Revise the records below, replacing "Instruction" with "Command" and leaving every other word unchanged. Omit the pictures from your answer.

----------

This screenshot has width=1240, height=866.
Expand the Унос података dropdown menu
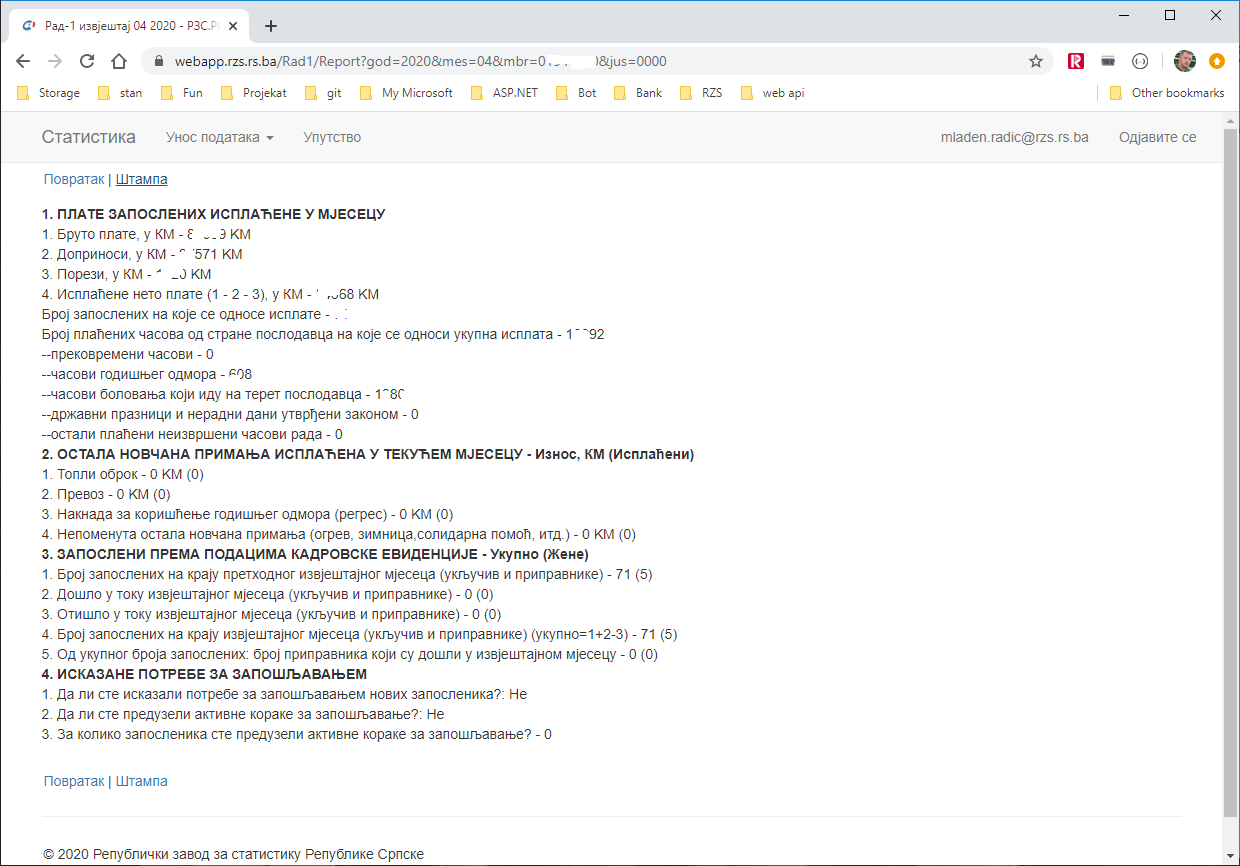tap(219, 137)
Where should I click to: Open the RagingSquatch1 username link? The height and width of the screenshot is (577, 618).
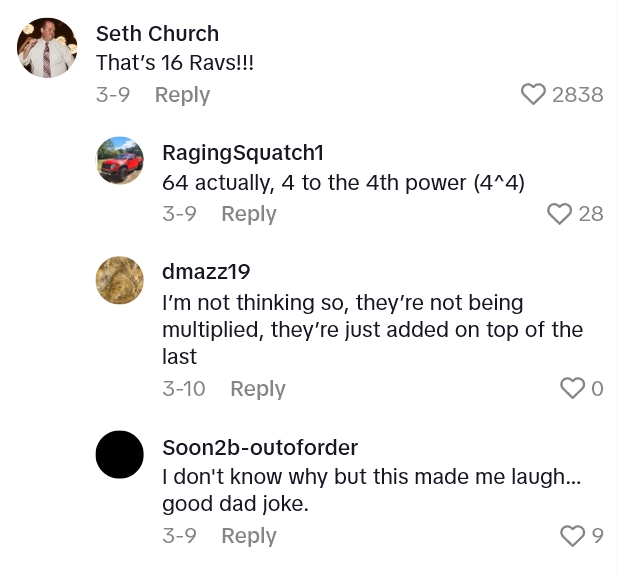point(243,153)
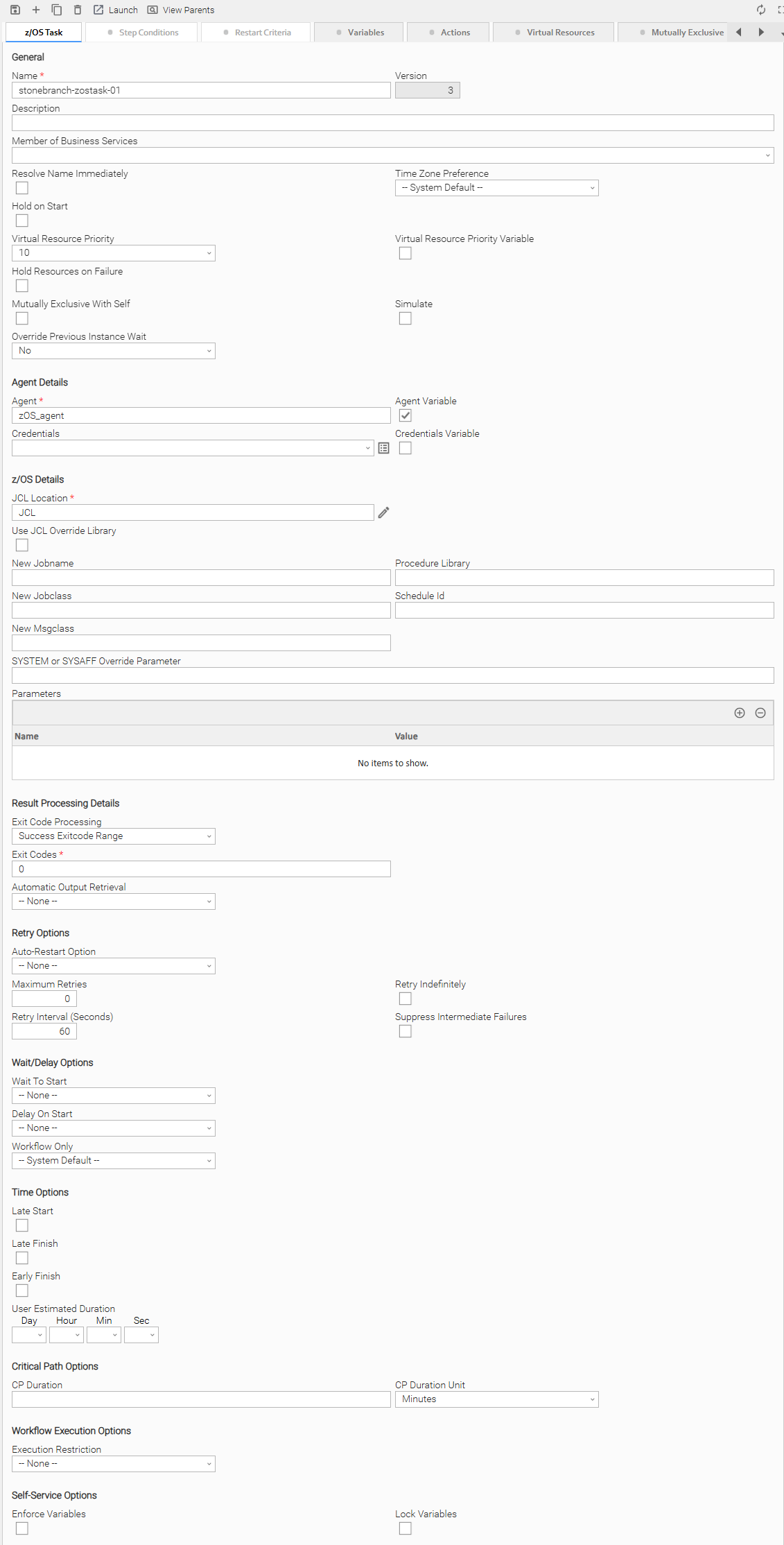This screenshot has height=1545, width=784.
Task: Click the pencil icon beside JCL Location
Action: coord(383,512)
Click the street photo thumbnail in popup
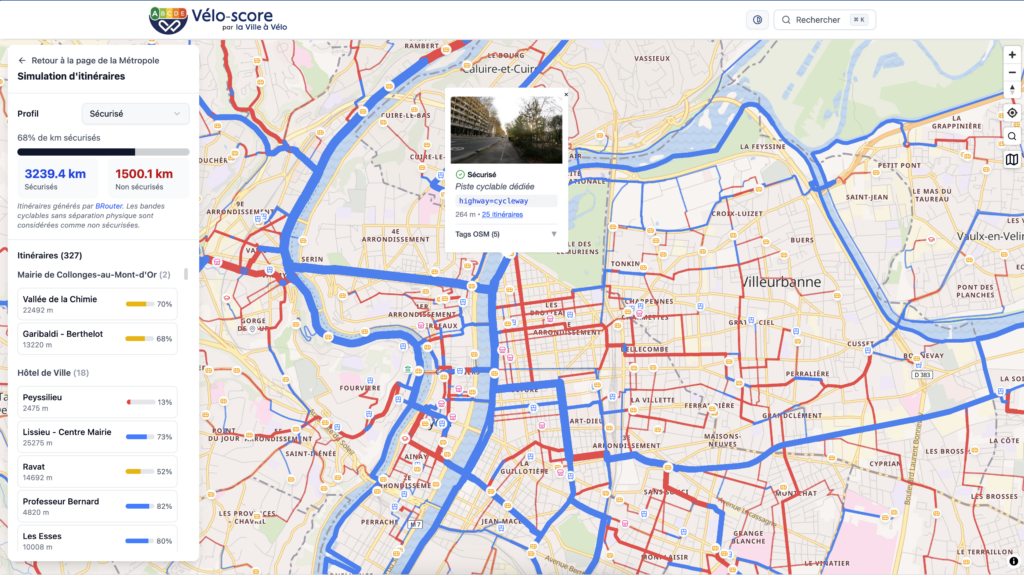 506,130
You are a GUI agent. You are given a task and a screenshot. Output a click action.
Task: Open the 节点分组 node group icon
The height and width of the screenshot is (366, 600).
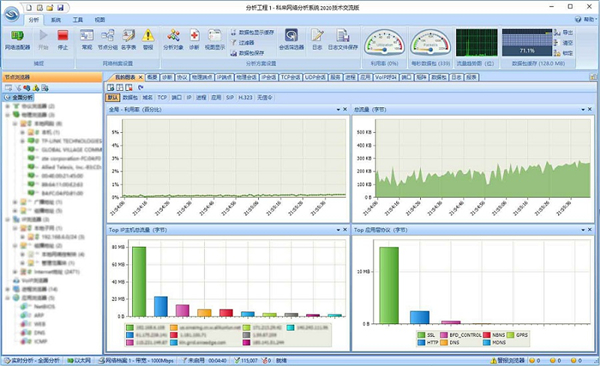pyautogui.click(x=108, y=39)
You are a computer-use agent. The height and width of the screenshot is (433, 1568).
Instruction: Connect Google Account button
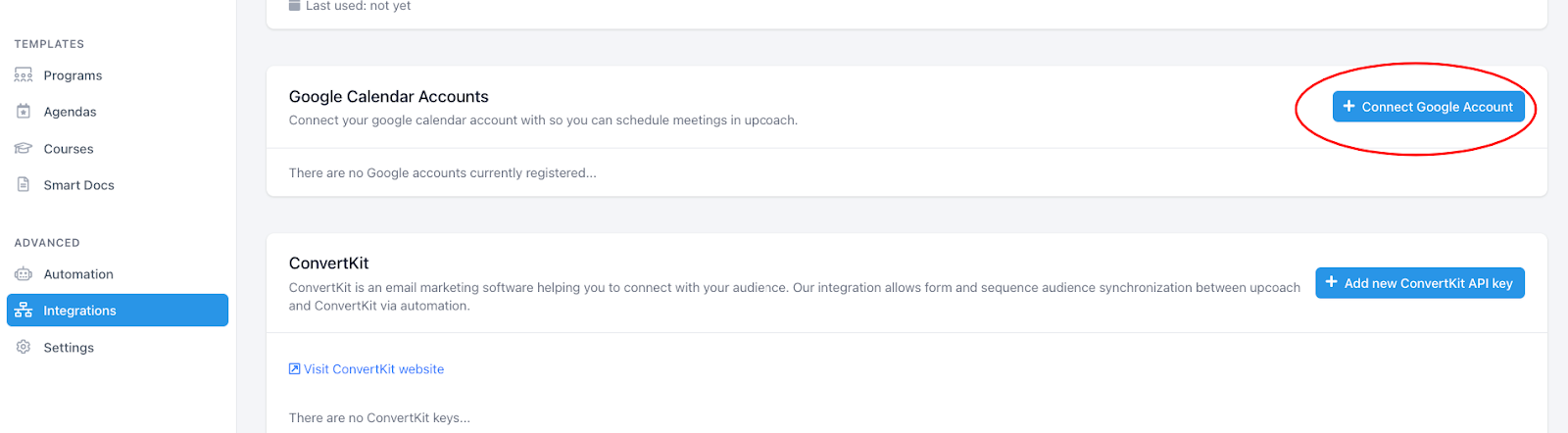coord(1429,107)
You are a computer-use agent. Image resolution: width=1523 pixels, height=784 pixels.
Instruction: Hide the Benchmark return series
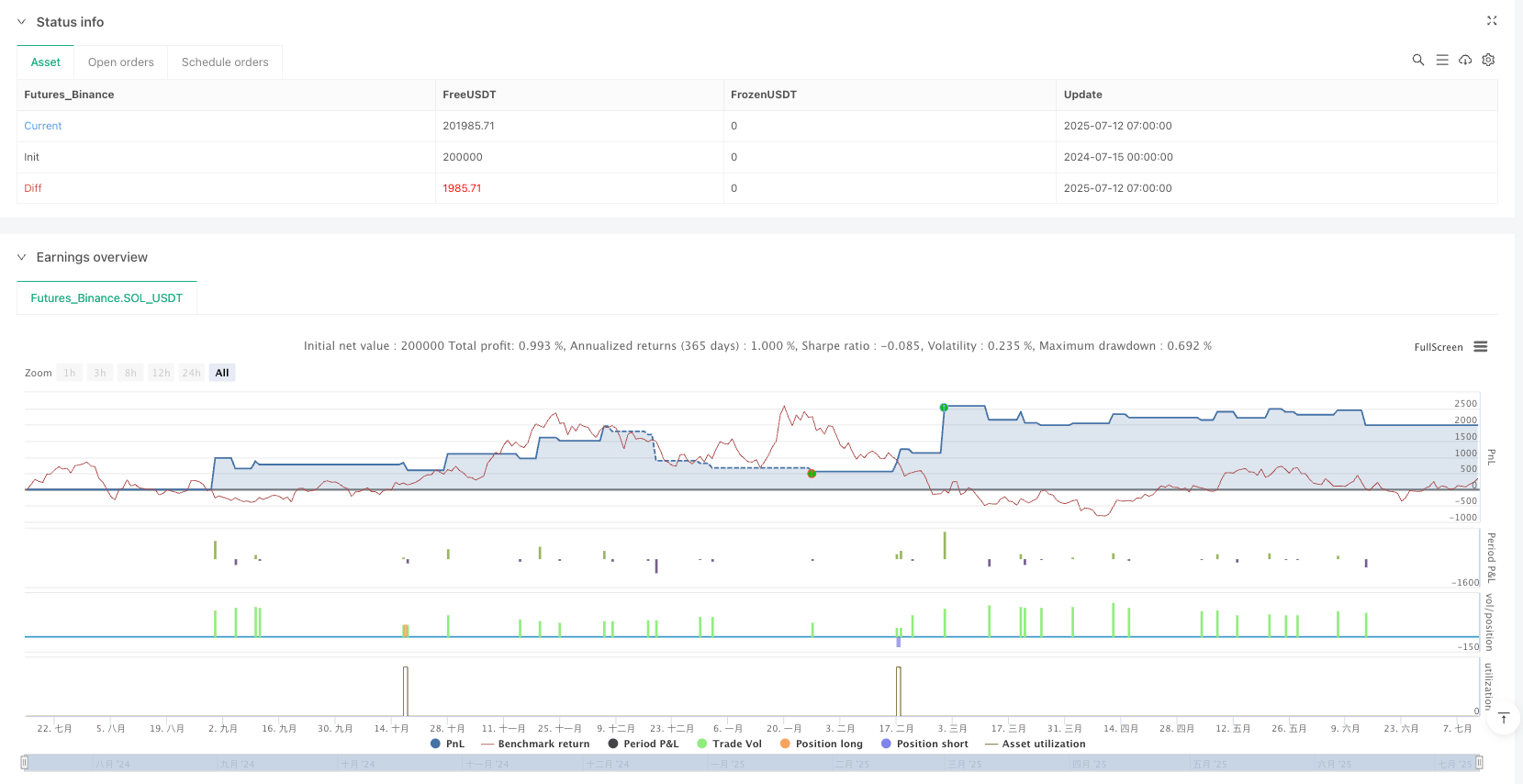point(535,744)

----------

- **Task output**
This screenshot has width=1240, height=866.
Expand the Унос података dropdown menu
tap(219, 137)
Where should I click to: Open the RagingSquatch1 username link? The height and width of the screenshot is (577, 618).
point(243,153)
This screenshot has height=1545, width=784.
Task: Click the pencil icon beside JCL Location
Action: coord(383,512)
Click the street photo thumbnail in popup
 506,130
You are a GUI agent. You are given a task and a screenshot. Output a click action.
Task: Open the 节点分组 node group icon
The height and width of the screenshot is (366, 600).
pyautogui.click(x=108, y=39)
You are a computer-use agent. The height and width of the screenshot is (433, 1568).
Command: Connect Google Account button
coord(1429,107)
You are a computer-use agent. Image resolution: width=1523 pixels, height=784 pixels.
Command: Hide the Benchmark return series
point(535,744)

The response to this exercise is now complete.